Estate of Mapes, In re

Decision Date13 October 1987
Docket NumberNo. 69135,69135
Citation738 S.W.2d 853
PartiesIn Re ESTATE OF George E. MAPES, Deceased. William L. CROOKS, et al., Appellants, v. James T. HOLCOMB, et al., Respondents.
CourtMissouri Supreme Court

Charles A. Powell, Jr., Macon, for appellants.

Ralph Max Humphreys, Trenton, for respondents.

BILLINGS, Chief Justice.

Plaintiffs are heirs at law and residuary legatees under the will of George E. Mapes. They appeal from an order of the trial court directing a verdict for defendants James and John Holcomb in an action to discover estate assets. The Missouri Court of Appeals, Western District, affirmed. Transfer was granted to examine the standard of proof required to establish a presumption of fraud and undue influence where money or property is transferred from a client to his attorney via a joint account. Reversed and remanded.

Decedent George E. Mapes died October 25, 1980. His will dated January 10, 1980, and a codicil dated October 23, 1980 were admitted to probate. Defendant James Holcomb, a Missouri lawyer, drew the will and codicil. James Holcomb was named executor in the will and his brother, defendant John Holcomb, was named alternate executor. Defendants were grand-nephews of the decedent but were not named as beneficiaries in the will. The decedent's brothers and sisters and their descendants were the named residuary legatees.

Probate assets consisted of real estate valued at $95,000.00 and personal property valued at $52,044.00. In addition, the decedent left joint deposits totaling $124,554.00 in his name and James and/or John Holcomb as survivors.

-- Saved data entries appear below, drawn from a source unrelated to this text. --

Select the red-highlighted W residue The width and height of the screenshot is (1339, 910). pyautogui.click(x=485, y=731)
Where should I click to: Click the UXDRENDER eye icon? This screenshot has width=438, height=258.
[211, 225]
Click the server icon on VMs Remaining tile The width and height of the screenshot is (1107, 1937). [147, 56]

Upon discovery of these non-probate assets, the plaintiffs commenced this suit to have the joint accounts included in Mapes' estate.

At trial, plaintiffs contended the joint deposits to attorney James Holcomb and his brother were the product of fraud and undue influence. They claimed that a presumption of fraud and undue influence arises when a client transfers money or property to his attorney. At the close of plaintiffs' case the trial court directed a verdict for the defendants. The court concluded plaintiffs failed to meet their burden of proving fraud or undue influence and also failed to establish that the transfer to the Holcombs was made during the course of an attorney-client relationship between George Mapes and James Holcomb. During argument on the motion for a directed verdict plaintiffs' requested leave to reopen their case. Plaintiffs sought to introduce defendants' answers to interrogatories and to call defendant James Holcomb to the witness stand in order to show the existence of an attorney-client relationship at the time the joint accounts were created. The court denied the request.

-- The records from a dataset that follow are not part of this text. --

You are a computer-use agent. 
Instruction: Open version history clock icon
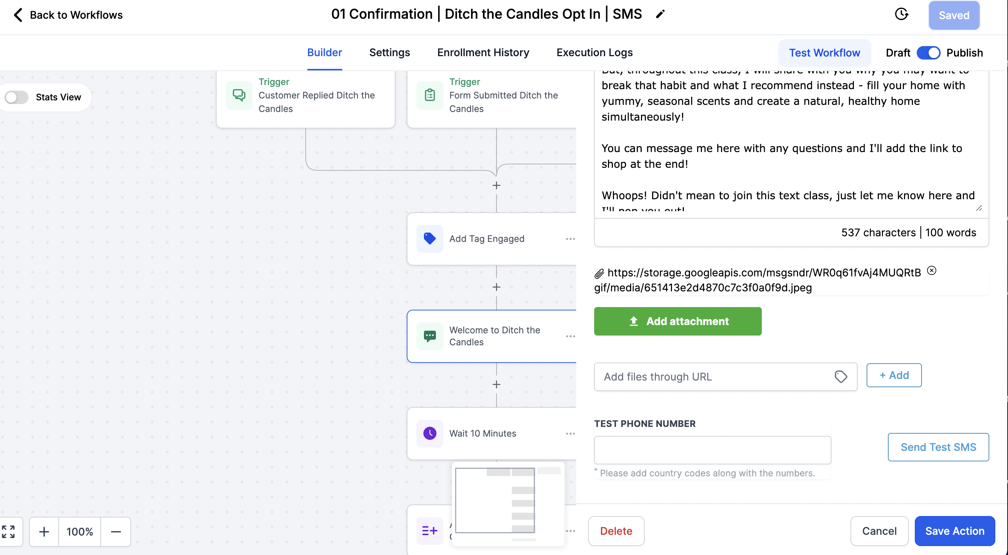[901, 14]
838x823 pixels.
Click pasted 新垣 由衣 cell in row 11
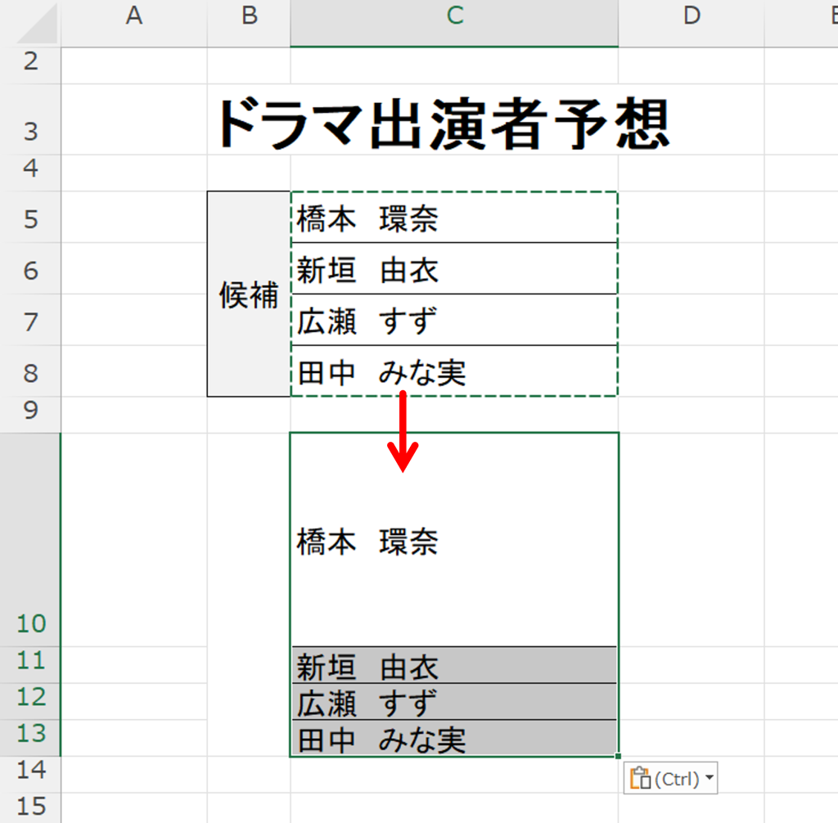[454, 666]
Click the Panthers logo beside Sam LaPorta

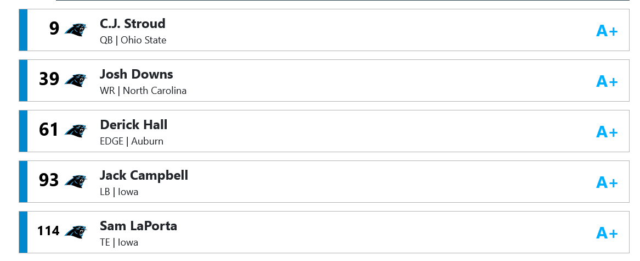76,232
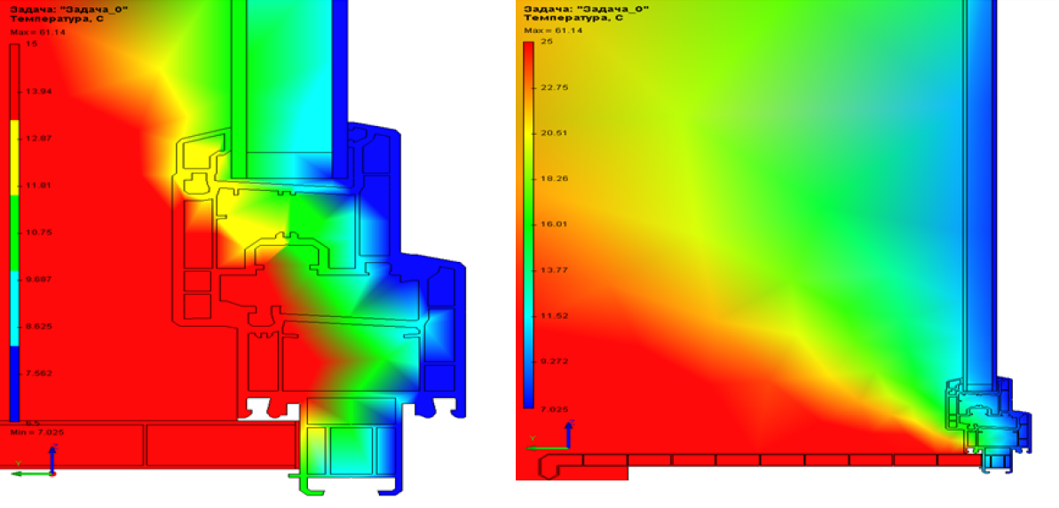Click the dark blue band on left legend
Screen dimensions: 1059x508
13,382
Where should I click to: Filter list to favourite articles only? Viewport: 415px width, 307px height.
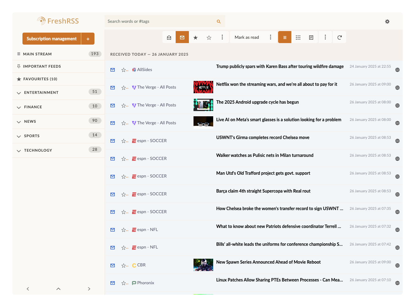pyautogui.click(x=195, y=37)
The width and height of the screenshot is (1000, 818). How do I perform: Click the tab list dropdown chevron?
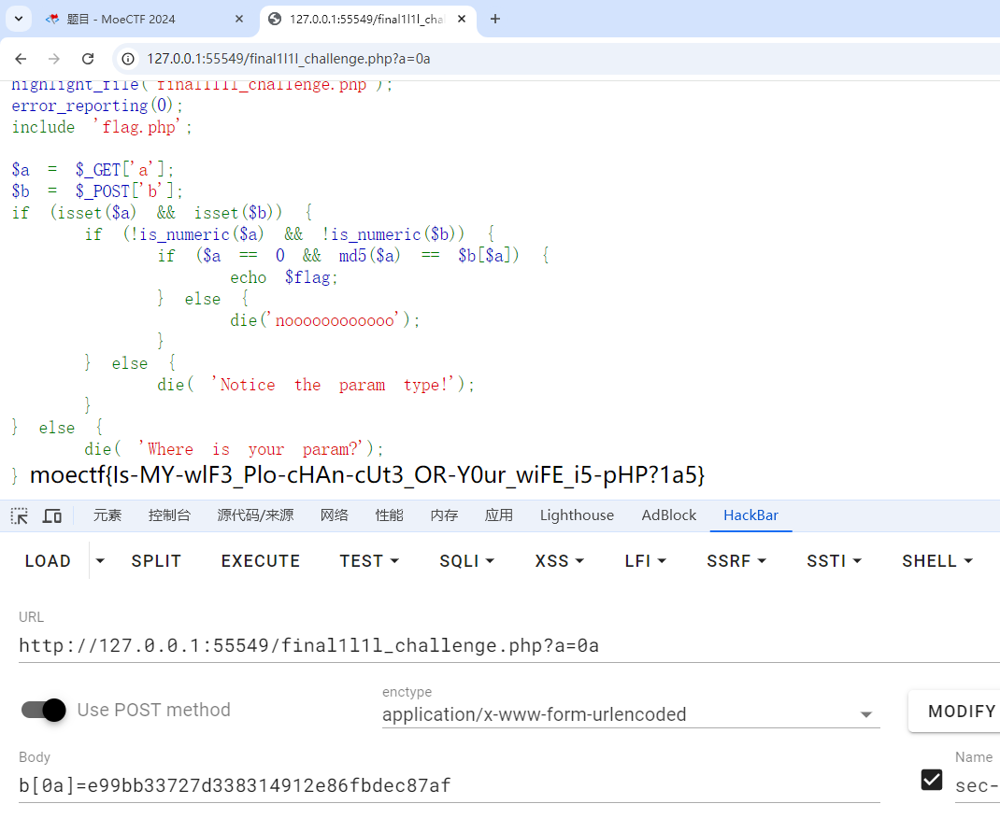click(x=20, y=19)
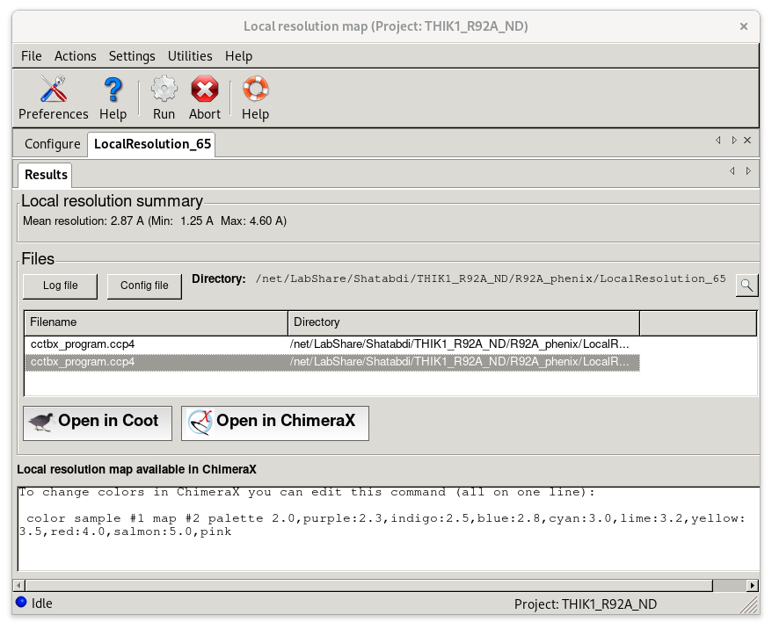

Maintenance of joint accounts is conclusive evidence, absent proof of fraud or undue influence, that the accounts are the property of the joint tenants and that title passes to the survivor. Section 362.470.1, RSMo 1986; Pollock v. Brown, 569 S.W.2d 724, 731 (Mo. banc 1978); In re Estate of LaGarce, 487 S.W.2d 493, 500-01 (Mo. banc 1972). The conclusive presumption of joint tenancy, however, is subject to rebuttal on proof of fraud or undue influence. In re Estate of Hayes, 658 S.W.2d 956, 958 (Mo.App.1983).

Where a gift of money or property is made by a client to his attorney during the course of the attorney-client relationship, a rebuttable presumption of fraud and undue influence is established. In Laspy v. Anderson, 361 S.W.2d 680 (Mo.1962), this Court stated:

Public policy dictates the necessity to protect the confidential and fiduciary attorney-client relationship. Consequently when a conveyance from a client to an attorney is attacked it is considered presumptively fraudulent and the burden is on the attorney to prove by convincing evidence that the transaction evidenced by the conveyance, as well as the conveyance itself, was fair and equitable in every respect.

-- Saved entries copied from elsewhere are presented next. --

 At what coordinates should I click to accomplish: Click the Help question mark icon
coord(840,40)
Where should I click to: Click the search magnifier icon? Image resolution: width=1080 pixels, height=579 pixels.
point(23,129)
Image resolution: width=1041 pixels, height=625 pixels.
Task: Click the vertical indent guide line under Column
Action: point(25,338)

Id. at 682. This rule is not restricted to dealings involving transactions in which the attorney is representing the client, but extends to all transactions where the relationship between the parties would give the attorney some advantage over the client. Flanagan v. DeLapp, 533 S.W.2d 592, 596 (Mo. banc 1976).

Defendants rely on cases which hold that to establish a presumption of fraud and undue influence the challenging party must also prove that the transfer was the result of some active effort on the part of the beneficiary to obtain the gift. See Pasternak v. Mashak, 392 S.W.2d 631 (Mo.App.1965); In re Patterson's Estate, 383 S.W.2d 735 (Mo.1964); Flynn v. Union National Bank of Springfield, 378 S.W.2d 1 (Mo.App.1964); and Michaelson v. Wolf, 264 Mo. 356, 261 S.W.2d 918 (1953). These cases, with the exception of Pasternak, involved gifts made to lay person fiduciaries, not to attorneys, and are inapplicable here. Pasternak applied the lay person fiduciary standard to a gift made to an attorney in a will. This Court declines to follow Pasternak and reaffirms the general rule set out in Laspy. Where a transfer is made from a client to an attorney, in the course of the attorney-client relationship, the attorney should bear the burden of proving that the transaction was fair, irrespective of whether he actively procured the gift. Attorneys should be held to a higher standard than lay fiduciaries.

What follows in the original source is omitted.